# Q regarding uninstalling ATITool.



## Bam (Jul 21, 2007)

Hi, whenever I uninstall ATITool for whatever reason, can I be sure that my pre-ATITool-installing graphicscard setting will be restored ?

IE, If I find thing to difficult in ATITool, or my 3DMark took a dive since installing ATITool, can I be sure that I get my pre-ATITool benchmark scores back ?

TIA!


----------



## mandelore (Jul 21, 2007)

sure, its just an aftermarket overclocking utility, once u uninstall it you will no longer be effected by it. goodluck mate 

unlike atitraytools, that program can access registry settings and therfore can have impacts if incorrectly uninstalled.

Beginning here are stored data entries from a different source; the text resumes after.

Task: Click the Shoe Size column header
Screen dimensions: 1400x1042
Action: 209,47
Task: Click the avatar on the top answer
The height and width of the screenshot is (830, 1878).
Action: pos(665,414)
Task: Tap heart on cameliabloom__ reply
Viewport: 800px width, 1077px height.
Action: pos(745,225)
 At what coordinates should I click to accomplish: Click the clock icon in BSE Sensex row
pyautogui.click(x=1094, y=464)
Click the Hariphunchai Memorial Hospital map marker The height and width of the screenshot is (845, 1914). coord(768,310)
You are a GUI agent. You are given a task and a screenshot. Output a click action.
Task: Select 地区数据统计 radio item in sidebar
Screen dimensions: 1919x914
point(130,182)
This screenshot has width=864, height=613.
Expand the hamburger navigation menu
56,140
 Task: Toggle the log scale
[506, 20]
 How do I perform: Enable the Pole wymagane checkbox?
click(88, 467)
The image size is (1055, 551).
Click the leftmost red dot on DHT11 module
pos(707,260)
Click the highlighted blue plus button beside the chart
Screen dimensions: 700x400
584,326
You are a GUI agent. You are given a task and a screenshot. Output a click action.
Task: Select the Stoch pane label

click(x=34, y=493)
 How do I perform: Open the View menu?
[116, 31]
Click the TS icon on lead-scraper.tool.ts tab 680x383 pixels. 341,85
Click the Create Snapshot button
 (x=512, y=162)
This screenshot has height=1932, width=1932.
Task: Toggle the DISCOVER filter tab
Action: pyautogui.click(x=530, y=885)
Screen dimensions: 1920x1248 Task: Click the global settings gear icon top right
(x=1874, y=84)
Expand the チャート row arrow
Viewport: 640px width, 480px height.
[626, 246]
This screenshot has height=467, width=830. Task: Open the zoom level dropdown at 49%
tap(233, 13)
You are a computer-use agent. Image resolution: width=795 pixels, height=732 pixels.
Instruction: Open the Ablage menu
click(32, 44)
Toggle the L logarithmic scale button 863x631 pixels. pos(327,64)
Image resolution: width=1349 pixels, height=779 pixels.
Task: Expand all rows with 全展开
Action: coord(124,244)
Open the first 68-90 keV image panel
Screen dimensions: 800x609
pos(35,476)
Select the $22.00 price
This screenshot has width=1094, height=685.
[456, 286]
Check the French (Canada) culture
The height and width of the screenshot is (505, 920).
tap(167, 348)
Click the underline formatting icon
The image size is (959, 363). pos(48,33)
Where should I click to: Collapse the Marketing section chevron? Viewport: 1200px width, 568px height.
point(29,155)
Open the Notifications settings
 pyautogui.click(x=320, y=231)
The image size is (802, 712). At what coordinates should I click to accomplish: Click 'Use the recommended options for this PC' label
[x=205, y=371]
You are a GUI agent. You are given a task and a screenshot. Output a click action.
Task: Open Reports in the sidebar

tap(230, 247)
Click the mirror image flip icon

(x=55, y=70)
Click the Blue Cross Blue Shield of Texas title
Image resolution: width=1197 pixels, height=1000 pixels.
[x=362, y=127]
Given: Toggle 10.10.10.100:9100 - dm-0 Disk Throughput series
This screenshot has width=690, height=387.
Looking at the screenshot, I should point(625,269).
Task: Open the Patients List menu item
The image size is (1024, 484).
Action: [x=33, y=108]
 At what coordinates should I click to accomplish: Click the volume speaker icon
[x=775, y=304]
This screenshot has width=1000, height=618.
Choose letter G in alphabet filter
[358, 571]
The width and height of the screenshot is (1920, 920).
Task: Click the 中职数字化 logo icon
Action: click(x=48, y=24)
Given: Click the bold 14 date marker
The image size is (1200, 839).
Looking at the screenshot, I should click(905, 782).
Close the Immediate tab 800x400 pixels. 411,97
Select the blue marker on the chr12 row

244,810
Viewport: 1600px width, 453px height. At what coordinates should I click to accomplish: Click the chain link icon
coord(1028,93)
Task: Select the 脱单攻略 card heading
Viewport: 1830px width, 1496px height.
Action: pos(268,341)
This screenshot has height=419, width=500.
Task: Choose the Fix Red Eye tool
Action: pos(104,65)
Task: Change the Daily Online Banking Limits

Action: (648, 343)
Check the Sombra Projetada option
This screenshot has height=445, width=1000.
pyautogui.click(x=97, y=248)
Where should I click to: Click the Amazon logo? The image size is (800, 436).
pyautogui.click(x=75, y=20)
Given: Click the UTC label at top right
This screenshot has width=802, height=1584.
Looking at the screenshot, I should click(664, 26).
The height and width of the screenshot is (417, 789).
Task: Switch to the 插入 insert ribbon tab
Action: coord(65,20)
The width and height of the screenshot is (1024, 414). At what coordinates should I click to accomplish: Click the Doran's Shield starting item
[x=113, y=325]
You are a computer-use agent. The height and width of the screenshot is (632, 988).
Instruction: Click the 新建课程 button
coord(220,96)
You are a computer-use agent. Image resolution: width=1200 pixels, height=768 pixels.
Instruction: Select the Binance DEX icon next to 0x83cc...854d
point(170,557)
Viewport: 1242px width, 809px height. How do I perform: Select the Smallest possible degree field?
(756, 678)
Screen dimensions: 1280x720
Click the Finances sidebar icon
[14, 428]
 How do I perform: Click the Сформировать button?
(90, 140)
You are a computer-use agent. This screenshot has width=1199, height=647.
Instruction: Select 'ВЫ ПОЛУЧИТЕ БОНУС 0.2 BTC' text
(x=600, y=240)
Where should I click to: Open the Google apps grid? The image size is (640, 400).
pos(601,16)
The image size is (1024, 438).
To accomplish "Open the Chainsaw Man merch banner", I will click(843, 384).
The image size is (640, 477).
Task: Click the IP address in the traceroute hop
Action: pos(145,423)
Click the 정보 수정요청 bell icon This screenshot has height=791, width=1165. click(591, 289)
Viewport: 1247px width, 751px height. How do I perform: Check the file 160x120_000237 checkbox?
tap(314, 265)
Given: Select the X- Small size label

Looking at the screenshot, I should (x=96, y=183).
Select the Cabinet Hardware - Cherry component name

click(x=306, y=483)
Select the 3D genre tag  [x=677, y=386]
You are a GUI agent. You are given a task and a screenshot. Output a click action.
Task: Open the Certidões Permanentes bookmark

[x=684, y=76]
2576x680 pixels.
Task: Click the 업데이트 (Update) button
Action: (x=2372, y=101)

Atitool is designed to be lightweight, and doesnt utilise registry modifications, so its totally safe to use, uninstall it and it will be like u never had it int he first place


----------



## Bam (Jul 21, 2007)

Well thanks for the lightning fast response mandelore, I previously installed an old version of ATITool for my 1950XTX and my benchmarks scores were litteraly halved using ATITool in default operation, and I remember that uninstalling it left my card in a real slow state, I tried all different things to get it to run back at normal speed but I finally got no other option than reinstalling WindowsXP, and I really don't want this to happen a second time.


----------



## mandelore (Jul 21, 2007)

wow.. that doesnt sound right...

atitool shouldnt have been the cause for that?

it doesnt set anything permenent beyond its own uninstallation, so something went wrong there...


----------



## mandelore (Jul 21, 2007)

it wouldnt set anything that a system restore wouldnt fix. so id advise to make a system restore backup b4 you use it incase of worst case scenario

either that or try using atitraytools, or even RIVATUNER for overclocking, tho i love atitool coz its made by our very own  Wizzard, and i plain think the progs awsome. tho im waiiting on support for the 1gb 2900xt, but that will come in time, "hopefully" not too much time


----------



## Bam (Jul 22, 2007)

OK Thanks, I'll take the plunge !


----------



## mandelore (Jul 22, 2007)

goodluck and let us know how it goes, if you run into problems im certain we can help sort it out


----------